Descriptive plot displaying telomere repeat counts in the first 40 reads:

Heatmap displaying telomere repeat count by telomere k-mers of different phases:

2.3: Topsicle workflow

  1. We have a telomere pattern that we want to identify length (for example, the telomere pattern of Arabidopsis thaliana Col-0 strand is "CCCTAAA"). Since the initial telomere pattern has 7 base pairs (7-bp) and long read sequence methods (Oxford Nanopore Technologies, PacBio HiFi,...) can have sequencing errors, identifying a k-mer (a subset) of that 7-bp pattern will be less specific than finding the whole 7-bp.

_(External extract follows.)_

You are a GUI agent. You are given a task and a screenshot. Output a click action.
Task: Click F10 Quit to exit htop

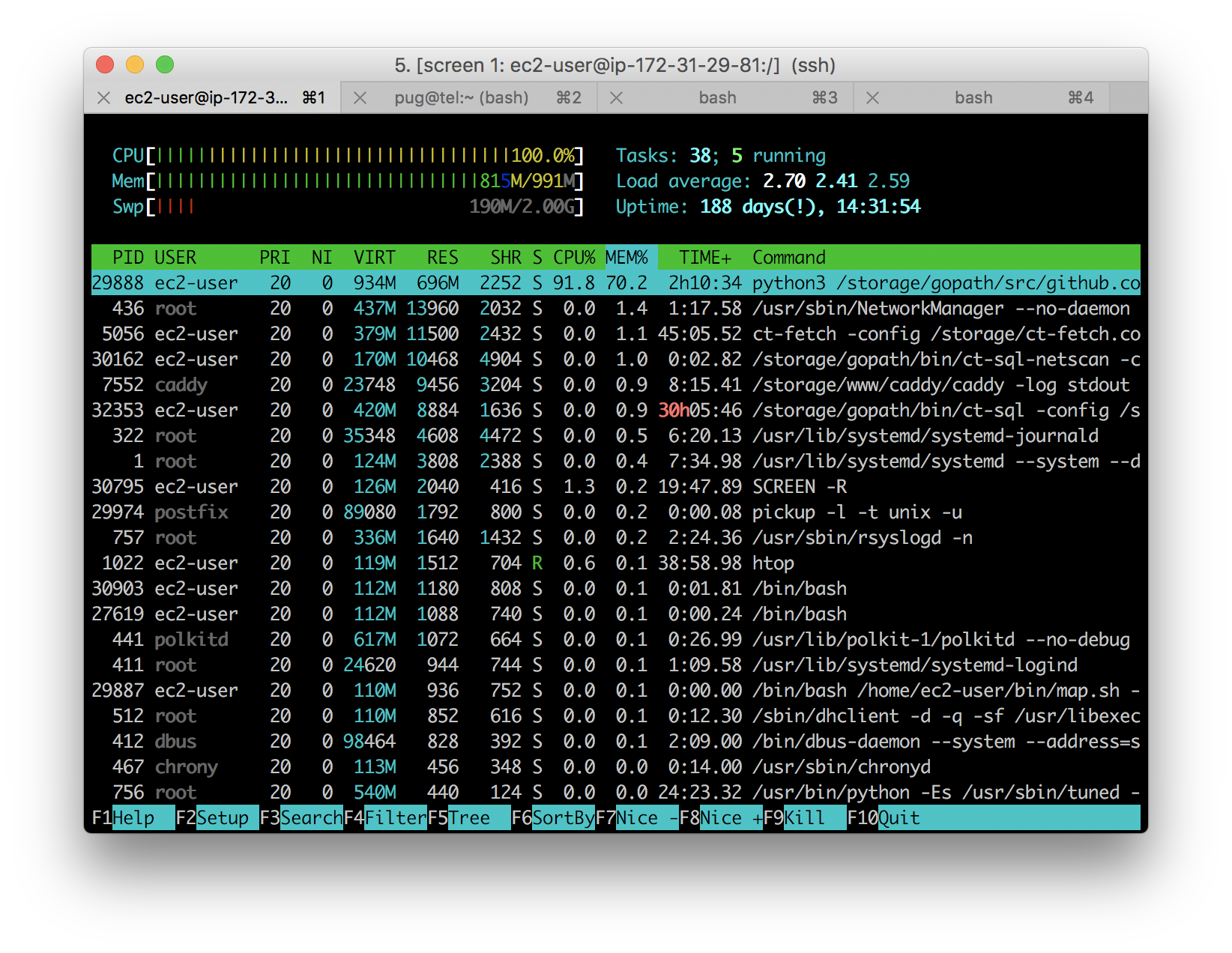(x=898, y=817)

Topsicle generates k-mers (or phrases, or subsets) of that pattern, by default, 5-bp from a 7-bp (--telophrase). Let's call them "k-mer patterns" and perform analysis on them.

The user can provide the most abundant pattern from tools such as Tandem Repeats Finder, tidk, or by checking reads that align to the chromosome ends of the reference genome, which are likely to have telomere. Topsicle can also recognize the k-mer pattern by itself, by using the flag --recfindingpattern, see Optional visualization step. Also see 3.0. Telomere pattern tips.

User can provide multiple telomere patterns by using the pipe ("|"), such as "AAACCCG|AAACCG", but this feature is not fully tested in this version yet.

  1. Optional visualization step: This step provides an initial visual analysis of the input sequences.

This optional step is used to see if the input reads contain the telomere repeat. It will return plots with the location of the telomere pattern found in that read. A heatmap can also be generated for observation of tandem repeats that we can expect to have in the dataset. By default, it will return a description plot of positions of k-mer patterns for a read, and in addition, using -recfindingpattern option will generate a heatmap (k-mer profile) and let us know which k-mer from the telomere pattern is abundant and what errors are commonly found within this read. Along with the heatmap, the parameter -rawcount will extract the count of each k-mer and its match in case we want to know exactly how many matches are at each position.

It is advised to run this supplemental function prior to running the main function to have an overview of observations of species and their reads before finding the telomere length.

Executing Topsicle

  1. Step 1. TRC filtering: If read is sequenced from the telomere, the first 1000bp of that read should contain telomere repeat k-mers. The count of this initial telomere repeat k-mers (i.e., TRC statistics) will be used for filtering candidate telomere sequencing reads. Reads with a threshold TRC value (--cutoff) will be analyzed for downstream. In case a threshold can't be determined, Topsicle can calculate an automatic threshold using the asymptotic method (see manuscript for details) and calculate the telomere length.

  2. Step 2. Telomere length calculation: After identifying potential read that has telomere, Topsicle finds how long is that telomere by sliding (--slide) through window (--windowSize) and measuring the mean of number of patterns found within that window, and returning the boundary point between telomere and non-telomere regions based on changepoint algorithm.

  3. Optional step 3: If we want to know what kmer-bp pattern is most found within a window (kmer has to smaller than initial length of telomere pattern), we use the flag --rawcountpattern to return a .csv file with position of window start, pattern, and number of pattern found in that window.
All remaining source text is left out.